Welcome to the Heartland Health Reliance Alliance (HHRA).
This NGO was started by the scientists and clinicians who designed, and are carrying out The Heartland Study (HS). The Heartland Study is a complex, large-scale, long-term public health research project. Its primary goal is to determine whether the substantial increase in use of herbicides since around 2015 in the Midwest is causing an increase in the frequency or severity of adverse birth outcomes across the Heartland.
Please explore HHRA’s new website to learn about these issues and track the progression of our science.
The mission of the HHRA is unique, as is its flagship project, The Heartland Study. No such project of its scope has ever been undertaken on public health issues arising from agricultural production systems without substantial, multi-year funding from the federal government. But in recent years, federal funding has been cut for several highly successful, long-term studies on children’s health. There seemed virtually no chance government funding would be available for a new and unusual project like The Heartland Study.
And so our team pursued new ways to organize, manage, and fund the HS. We knew funding would have to be cobbled together from many sources, public and private. We wanted to keep overhead expenses as low as possible, so most of the funds raised would support new science. We also recognized the success of The Heartland Study rested on the ability of the science team to stay focused on the science, and the complicated, sensitive public health challenges we have chosen to take on.
Our team also recognized early on that our core mission would require novel integration of scientific tools, methods, and investigative models from several fields. We knew we would need a large and strong team of collaborators, each with deep experience. This is essential for our scientific work to benefit from their experience, their labs and equipment, colleagues and students, as well as sophisticated clinical research-support infrastructure.
It was crystal clear we would never raise enough money to create all these research skills and capability from fresh ground and new seed, nor would we ever have enough funding to forge traditional, funding-driven partnerships among universities and research hospitals.
Our team found success through building trust, openness in sharing ideas and then finding better ones, and through the democratic sharing of responsibility and ownership.

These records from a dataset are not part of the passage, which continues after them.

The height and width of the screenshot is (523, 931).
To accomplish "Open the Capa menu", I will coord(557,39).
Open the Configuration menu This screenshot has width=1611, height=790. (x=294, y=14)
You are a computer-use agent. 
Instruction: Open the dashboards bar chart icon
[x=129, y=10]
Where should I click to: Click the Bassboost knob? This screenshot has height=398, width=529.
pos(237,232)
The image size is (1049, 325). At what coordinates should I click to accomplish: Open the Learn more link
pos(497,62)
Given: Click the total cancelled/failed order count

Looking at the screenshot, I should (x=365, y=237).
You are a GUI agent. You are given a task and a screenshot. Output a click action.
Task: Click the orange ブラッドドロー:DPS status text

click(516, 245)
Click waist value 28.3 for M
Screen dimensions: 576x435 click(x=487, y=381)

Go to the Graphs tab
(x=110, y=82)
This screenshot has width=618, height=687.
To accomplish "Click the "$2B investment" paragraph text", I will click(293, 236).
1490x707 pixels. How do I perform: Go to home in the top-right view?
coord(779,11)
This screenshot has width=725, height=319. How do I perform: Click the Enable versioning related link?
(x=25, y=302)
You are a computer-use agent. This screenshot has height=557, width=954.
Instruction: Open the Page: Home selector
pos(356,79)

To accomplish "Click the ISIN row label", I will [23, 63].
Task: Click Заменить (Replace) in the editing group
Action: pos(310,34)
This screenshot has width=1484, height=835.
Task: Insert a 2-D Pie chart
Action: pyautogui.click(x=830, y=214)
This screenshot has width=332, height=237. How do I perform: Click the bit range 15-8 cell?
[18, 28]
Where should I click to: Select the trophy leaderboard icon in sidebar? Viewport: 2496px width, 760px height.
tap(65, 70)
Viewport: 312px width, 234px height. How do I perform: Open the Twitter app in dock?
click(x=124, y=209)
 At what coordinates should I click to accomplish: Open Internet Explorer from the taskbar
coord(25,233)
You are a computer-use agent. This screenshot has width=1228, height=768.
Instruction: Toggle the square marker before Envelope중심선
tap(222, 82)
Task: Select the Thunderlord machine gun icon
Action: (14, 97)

We came to realize The Heartland Study would succeed only if our team of committed scientists and clinicians remained in control. This meant that no one funder, administrator, university, or hospital partner could emerge as the primary fiscal agent and “leader” of the project.
We had to create, and then retain open, collaborative decision processes on everything from research priorities and methods, recruitment of new partners and staff, and securing and managing funds. Why? Because the only reason a scientist, doctor, or clinical center joins The Heartland Study is because they too are concerned and care about the issues we are trying to shed new light upon. Because they want to help find answers.
Without a “mothership” to vest management and fiscal agent responsibilities upon, we had to invent an alternative. This led to the creation of the Heartland Health Research Alliance, the Heartland Study’s new governing body and principle funder.
The word “Alliance” is central to what HHRA is about. Our success depends on our ability to live up to the core meaning of the word.
HHRA is focused now on managing and funding the Heartland Study, and related research initiatives in the U.S. and abroad. We are beginning to support graduate education in public health, with a focus on the food and agricultural sectors, and that which sustains us all, our daily bread.
HHRA leaders and scientists share the view that the scope of scientific and technological change in food and farming over the last one-half century has outpaced the ability of physicians and the public health community to recognize and mitigate the impacts of the chemicals and animal drugs now relied on so heavily in farming and food manufacturing.
We hope the HHRA, and this new way to conduct and fund public health science, will help return public health science to its core mission — preventing harm to public health before it happens.